それから少しして、スイカと美祈は洲桃野商店を辞した。
「家まで送ってくよ」
美祈は自分の車を指差す。スイカは緩々とした動作で首を振った。
「んーん。歩いて帰るよ」
「もう暗いし、なんかあったら嫌なんだよ」
「……じゃあ、送ってって」
「おう。乗れよ」
運転席に乗り込んだ美祈に続こうとしたスイカだが、ふと、空を見上げた。
暗い、暗い、吸い込まれそうなほどに透き通った夜だった。しかし恐ろしいとは思わない。もう二度と、スイカがあの場所に呼ばれることはないのだ。
だが、何が起きるかは分からない。スイカにも、誰にも。
スイカは、記憶を残すと選んだ時から家族や友達を守ろうと決意していた。貫木市で起こったことや、虫垂という場所があるのを知っているのは彼女だけなのだ。

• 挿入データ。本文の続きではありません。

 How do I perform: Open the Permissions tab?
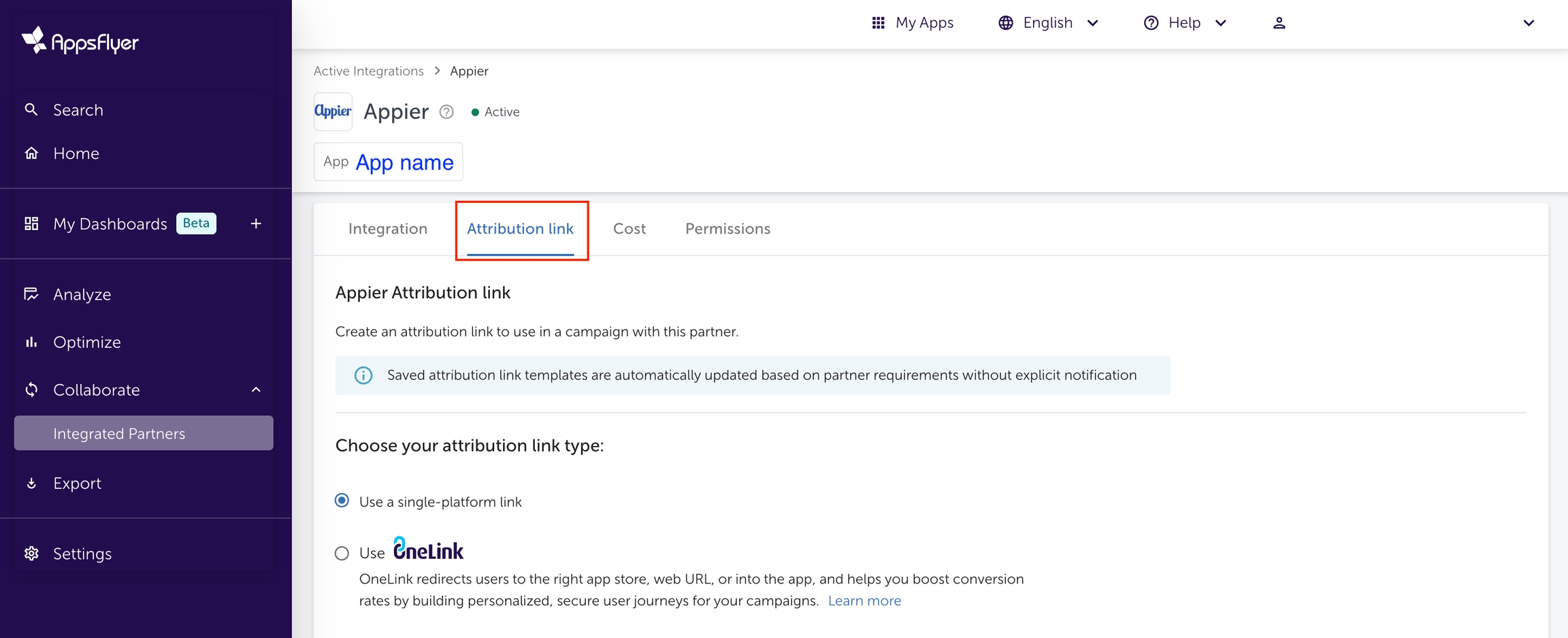pyautogui.click(x=727, y=229)
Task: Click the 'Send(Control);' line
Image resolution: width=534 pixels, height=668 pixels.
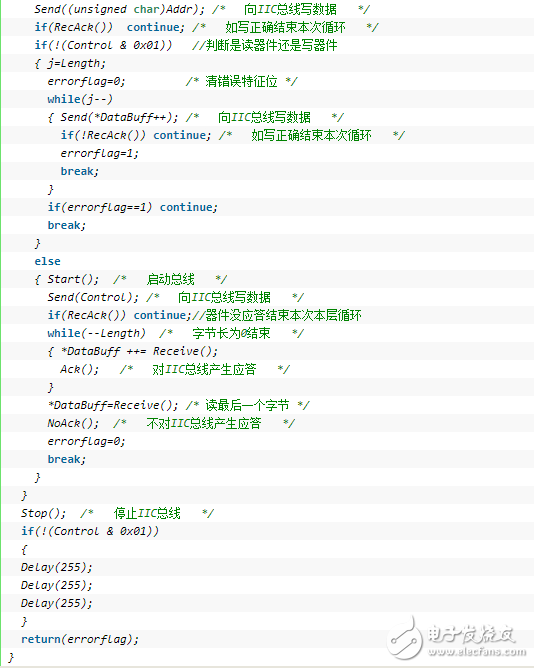Action: 93,297
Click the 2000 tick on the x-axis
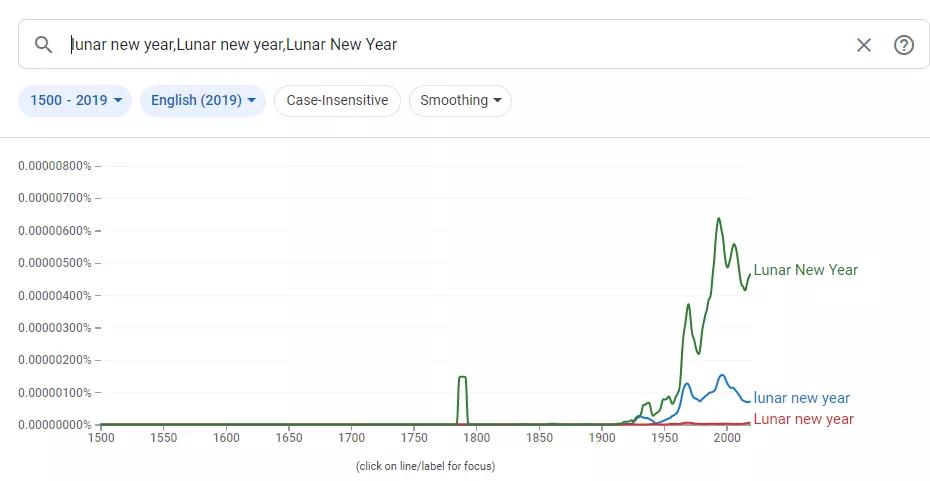The height and width of the screenshot is (481, 930). click(727, 438)
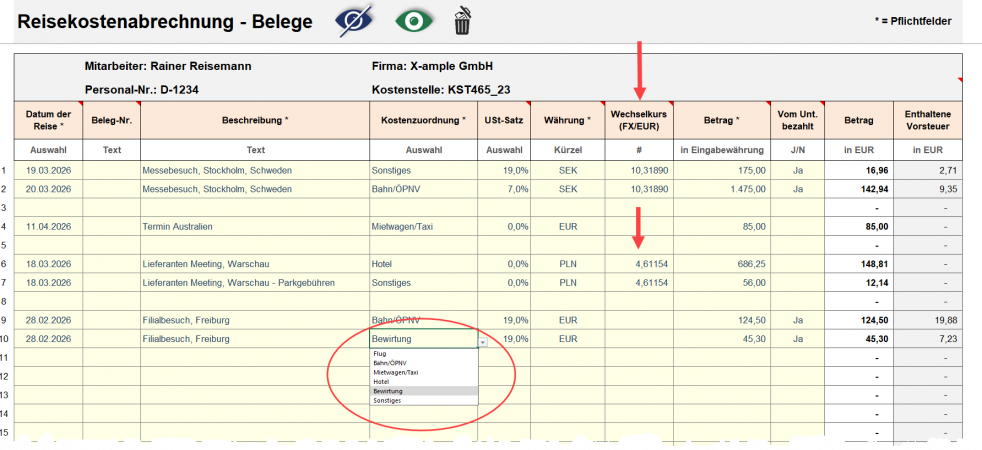
Task: Click the crossed-out eye hide icon
Action: pos(355,21)
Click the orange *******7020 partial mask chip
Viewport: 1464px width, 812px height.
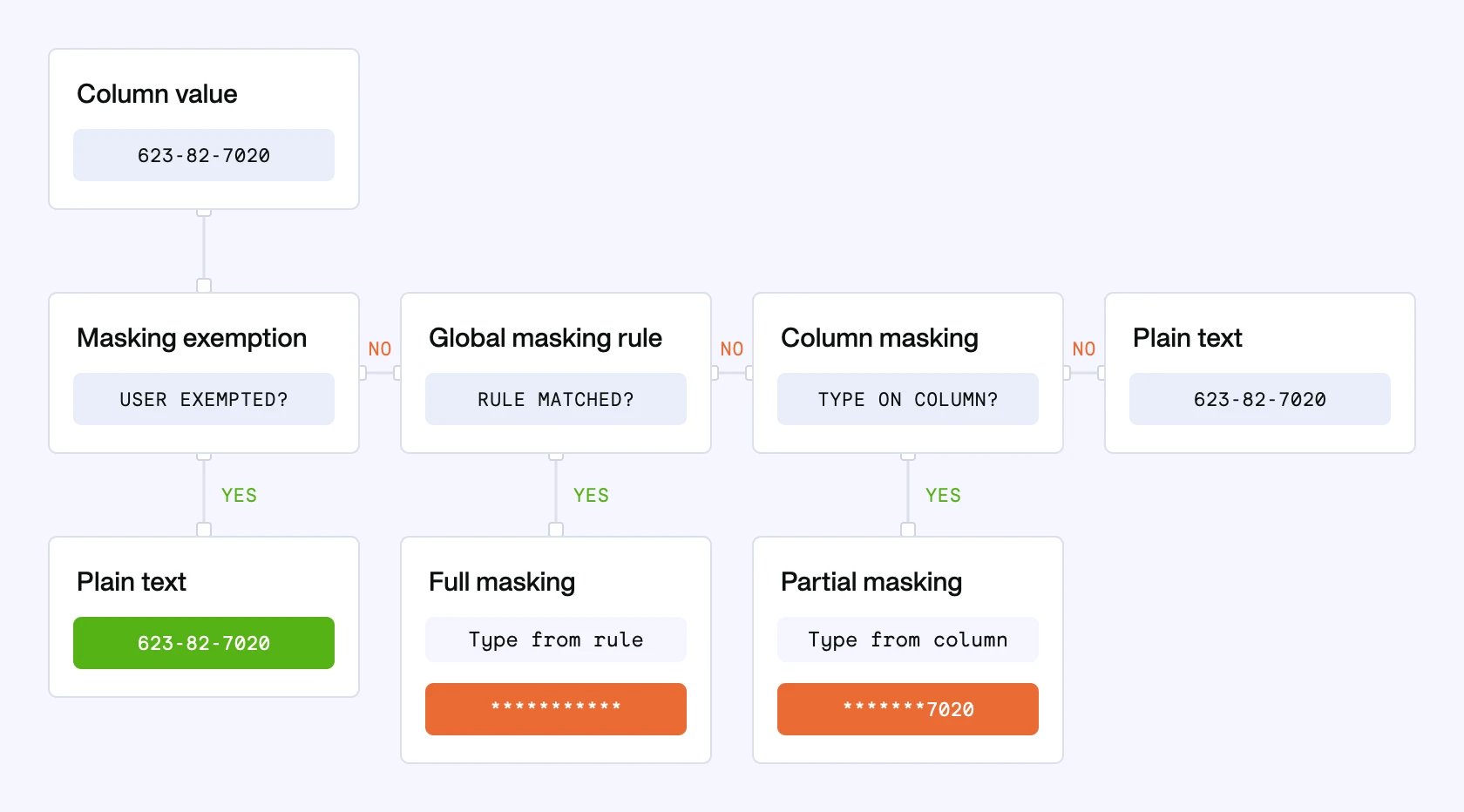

自分が呼ばれなくても、ある日、どこかで、自分の妹が魔法使いの作ったシステムに巻き込まれるかもしれない。その時、妹の助けになれるのは自分だけかもしれない。人間一人に出来ることは限られているが、出来る範囲のことは全てやりたかった。
A.D.としての役目は終わった。
己の欲望を存分に振るった『魔法少女』にはもうなれない。いや、ならないのだろう。
自らの力で勝ち取った平穏の中で、スイカはこれより先の人生、ただの断割彗架として戦うことになる。
年を経るごとに自分以外の誰かを見下すのは難しいことだと気づいて、自分がつまらないものだと認識させられて、思い通りにならないことばかりで、空を飛ぶような自由は欠片も感じられない。
――――でも。それがわたしの世界なんだ。
「おい、何してんだー」
「あ、うん。好きだよ美祈ちゃん」
「ああー、はいはい。あたしも好きだよ」
魔法を使えないただの少女でも、自分の世界と好きな人たちは守りたいのだ。その為になら頑張れる。胸に宿した炎は消えていない。彼女の願いは昔のままだ。蜘蛛の糸も空飛ぶ箒も、今のスイカにも、これからの彼女にも必要のないものだった。